Channel NewsAsia: Old KTM tracks to become “green spine”

Channel NewsAsia reports on the Ministry of National development’s intention to retain the retired KTM railway tracks as a green spine.

Old KTM tracks to become “green spine”

SINGAPORE: The National Development Ministry is studying ways to retain the old KTM railway tracks as a green spine for nature and leisure.

The railway line running through Singapore was closed after the KTM train station at Tanjong Pagar moved to Woodlands on July 1.

Writing in his blog on Saturday, National Development Minister Khaw Boon Wan said he sees a “green opportunity” for urban development that will not compromise the development potential of the lands surrounding the track.

He hopes Singaporeans will come forward with their ideas to “co-develop a workable and practical scheme”.

Mr Khaw said he had hoped to take on the project himself, but with housing matters taking up most of his time, he found a ready volunteer in Minister of State Tan Chuan-Jin.

Mr Khaw said Brigadier-General (NS) Tan has identified several angles to work from: the green aspect, heritage and history, and innovation land use marrying development and conservation.

BG Tan has been tasked to consult widely with experts, volunteers, students and residents.

And on Saturday morning, he took a trek along the railway line accompanied by several non-governmental organisations such as the Nature Society.

The Nature Society is pushing to keep the railway line as a green corridor, as the tracks link areas rich in biodiversity such as the Bukit Timah Nature Reserve and the mangroves in Mandai.

Its vice-president, Leong Kwok Peng, is hopeful something good will be in store for nature lovers.

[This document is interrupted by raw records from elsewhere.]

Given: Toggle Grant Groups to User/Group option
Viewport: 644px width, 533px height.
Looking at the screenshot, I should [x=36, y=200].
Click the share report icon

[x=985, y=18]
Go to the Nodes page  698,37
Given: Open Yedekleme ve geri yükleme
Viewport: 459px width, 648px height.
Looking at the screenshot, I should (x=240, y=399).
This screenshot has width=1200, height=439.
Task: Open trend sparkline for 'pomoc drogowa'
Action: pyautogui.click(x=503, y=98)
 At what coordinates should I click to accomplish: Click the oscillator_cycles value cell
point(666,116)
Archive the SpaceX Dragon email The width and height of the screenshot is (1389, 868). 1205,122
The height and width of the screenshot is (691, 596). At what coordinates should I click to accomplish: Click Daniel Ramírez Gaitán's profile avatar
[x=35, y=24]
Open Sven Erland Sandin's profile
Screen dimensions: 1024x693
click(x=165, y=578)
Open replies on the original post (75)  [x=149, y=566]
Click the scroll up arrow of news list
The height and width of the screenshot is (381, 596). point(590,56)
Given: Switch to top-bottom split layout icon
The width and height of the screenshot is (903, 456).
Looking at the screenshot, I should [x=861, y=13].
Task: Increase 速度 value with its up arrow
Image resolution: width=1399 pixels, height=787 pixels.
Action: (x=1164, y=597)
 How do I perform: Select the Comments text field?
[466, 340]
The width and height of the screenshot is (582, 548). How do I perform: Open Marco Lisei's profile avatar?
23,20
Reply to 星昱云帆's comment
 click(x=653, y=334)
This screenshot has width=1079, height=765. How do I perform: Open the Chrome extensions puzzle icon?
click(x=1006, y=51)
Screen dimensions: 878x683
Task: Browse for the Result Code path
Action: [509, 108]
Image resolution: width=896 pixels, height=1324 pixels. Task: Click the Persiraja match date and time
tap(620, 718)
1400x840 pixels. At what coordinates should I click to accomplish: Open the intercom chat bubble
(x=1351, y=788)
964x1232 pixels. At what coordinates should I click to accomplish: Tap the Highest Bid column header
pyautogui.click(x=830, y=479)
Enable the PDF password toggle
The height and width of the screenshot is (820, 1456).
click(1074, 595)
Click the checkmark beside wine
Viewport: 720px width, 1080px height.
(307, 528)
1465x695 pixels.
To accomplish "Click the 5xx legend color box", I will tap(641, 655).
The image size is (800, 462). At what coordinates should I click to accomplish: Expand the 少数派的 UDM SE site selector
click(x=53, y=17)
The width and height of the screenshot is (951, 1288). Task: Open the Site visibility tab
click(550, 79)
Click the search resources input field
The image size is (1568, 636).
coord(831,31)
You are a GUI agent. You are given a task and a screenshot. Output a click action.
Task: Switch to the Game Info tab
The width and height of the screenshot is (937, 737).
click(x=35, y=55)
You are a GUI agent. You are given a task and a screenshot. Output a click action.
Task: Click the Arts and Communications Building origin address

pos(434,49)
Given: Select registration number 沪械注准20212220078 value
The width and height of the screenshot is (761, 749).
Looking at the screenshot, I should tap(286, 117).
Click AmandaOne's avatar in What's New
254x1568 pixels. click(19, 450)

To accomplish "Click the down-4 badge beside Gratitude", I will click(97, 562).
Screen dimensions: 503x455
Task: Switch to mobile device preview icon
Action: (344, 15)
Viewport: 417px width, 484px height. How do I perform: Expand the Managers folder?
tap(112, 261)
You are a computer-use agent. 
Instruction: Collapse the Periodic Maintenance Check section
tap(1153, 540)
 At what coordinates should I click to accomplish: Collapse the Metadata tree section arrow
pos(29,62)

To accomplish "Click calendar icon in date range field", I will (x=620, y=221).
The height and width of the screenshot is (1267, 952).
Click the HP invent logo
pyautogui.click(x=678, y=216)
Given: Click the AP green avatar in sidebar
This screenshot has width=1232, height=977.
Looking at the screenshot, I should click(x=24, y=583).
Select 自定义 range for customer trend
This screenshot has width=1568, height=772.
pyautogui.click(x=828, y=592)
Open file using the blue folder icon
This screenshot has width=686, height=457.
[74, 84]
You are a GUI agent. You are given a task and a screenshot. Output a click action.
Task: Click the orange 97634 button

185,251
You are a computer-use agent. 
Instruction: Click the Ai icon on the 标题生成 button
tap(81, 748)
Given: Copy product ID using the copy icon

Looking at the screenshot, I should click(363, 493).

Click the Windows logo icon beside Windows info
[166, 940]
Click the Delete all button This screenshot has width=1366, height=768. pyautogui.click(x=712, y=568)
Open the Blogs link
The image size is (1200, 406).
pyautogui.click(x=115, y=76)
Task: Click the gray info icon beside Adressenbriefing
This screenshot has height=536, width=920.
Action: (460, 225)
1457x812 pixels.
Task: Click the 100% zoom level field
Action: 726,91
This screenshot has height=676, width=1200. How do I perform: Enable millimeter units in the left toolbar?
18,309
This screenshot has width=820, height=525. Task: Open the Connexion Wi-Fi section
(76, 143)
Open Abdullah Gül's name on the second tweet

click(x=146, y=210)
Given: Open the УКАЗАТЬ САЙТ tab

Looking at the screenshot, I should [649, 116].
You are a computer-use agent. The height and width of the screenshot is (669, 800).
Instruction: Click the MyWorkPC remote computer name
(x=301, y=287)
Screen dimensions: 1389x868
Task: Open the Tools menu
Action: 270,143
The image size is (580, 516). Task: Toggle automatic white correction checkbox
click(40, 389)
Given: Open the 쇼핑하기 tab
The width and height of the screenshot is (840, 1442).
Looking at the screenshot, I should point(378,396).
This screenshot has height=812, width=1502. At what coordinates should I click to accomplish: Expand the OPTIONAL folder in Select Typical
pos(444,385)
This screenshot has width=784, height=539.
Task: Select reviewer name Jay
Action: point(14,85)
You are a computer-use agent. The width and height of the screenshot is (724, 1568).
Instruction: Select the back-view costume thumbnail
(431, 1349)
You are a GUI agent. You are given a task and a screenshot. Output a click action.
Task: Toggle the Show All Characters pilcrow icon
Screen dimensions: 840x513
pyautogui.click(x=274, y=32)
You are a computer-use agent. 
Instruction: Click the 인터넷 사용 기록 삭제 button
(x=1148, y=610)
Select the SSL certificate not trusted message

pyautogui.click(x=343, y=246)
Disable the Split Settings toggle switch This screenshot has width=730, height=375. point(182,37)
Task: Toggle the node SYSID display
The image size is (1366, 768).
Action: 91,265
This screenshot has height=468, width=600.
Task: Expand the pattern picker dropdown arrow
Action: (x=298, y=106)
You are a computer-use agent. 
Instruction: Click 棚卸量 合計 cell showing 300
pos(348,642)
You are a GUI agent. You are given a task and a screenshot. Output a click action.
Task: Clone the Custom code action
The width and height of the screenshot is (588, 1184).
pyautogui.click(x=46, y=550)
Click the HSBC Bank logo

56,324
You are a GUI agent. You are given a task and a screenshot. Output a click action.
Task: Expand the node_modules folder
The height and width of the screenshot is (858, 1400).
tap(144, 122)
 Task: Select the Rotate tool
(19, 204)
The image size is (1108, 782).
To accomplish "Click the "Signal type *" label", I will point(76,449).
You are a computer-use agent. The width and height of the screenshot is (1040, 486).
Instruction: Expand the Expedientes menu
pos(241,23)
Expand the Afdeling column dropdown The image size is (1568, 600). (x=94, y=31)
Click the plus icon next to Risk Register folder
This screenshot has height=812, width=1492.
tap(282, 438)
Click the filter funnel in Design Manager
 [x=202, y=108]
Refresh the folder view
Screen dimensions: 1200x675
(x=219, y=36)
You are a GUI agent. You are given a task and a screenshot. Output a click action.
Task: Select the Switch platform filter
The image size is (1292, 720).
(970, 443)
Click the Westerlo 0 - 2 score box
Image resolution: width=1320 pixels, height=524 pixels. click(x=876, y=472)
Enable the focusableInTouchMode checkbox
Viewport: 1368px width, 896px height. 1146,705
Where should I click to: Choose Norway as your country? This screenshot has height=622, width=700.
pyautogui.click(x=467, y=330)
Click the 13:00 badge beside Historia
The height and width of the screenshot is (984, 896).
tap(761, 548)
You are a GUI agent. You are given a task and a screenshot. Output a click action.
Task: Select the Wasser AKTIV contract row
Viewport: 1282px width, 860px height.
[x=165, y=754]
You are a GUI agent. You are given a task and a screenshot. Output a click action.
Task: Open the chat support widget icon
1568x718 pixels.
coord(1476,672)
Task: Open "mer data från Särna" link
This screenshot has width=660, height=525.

“Ultimately, this can form a nice nature corridor where birds and animals from the north can actually move all the way down to the southern ridge. I have seen pairs of hornbills flying across this railway track and it’s beautiful,” he said.

BG Tan appeared to have been won over.

“It’s a very pristine, a very unique piece of land. So I totally understand why people say, you should preserve this,” he said.

He added he is open to preserving certain stretches of land and weaving these planning considerations into future urban development.

“The reality is that we are land scarce. So I think we are looking at, how do we develop these stretches of land in a way that makes sense. But development can come in many different ways,” he said.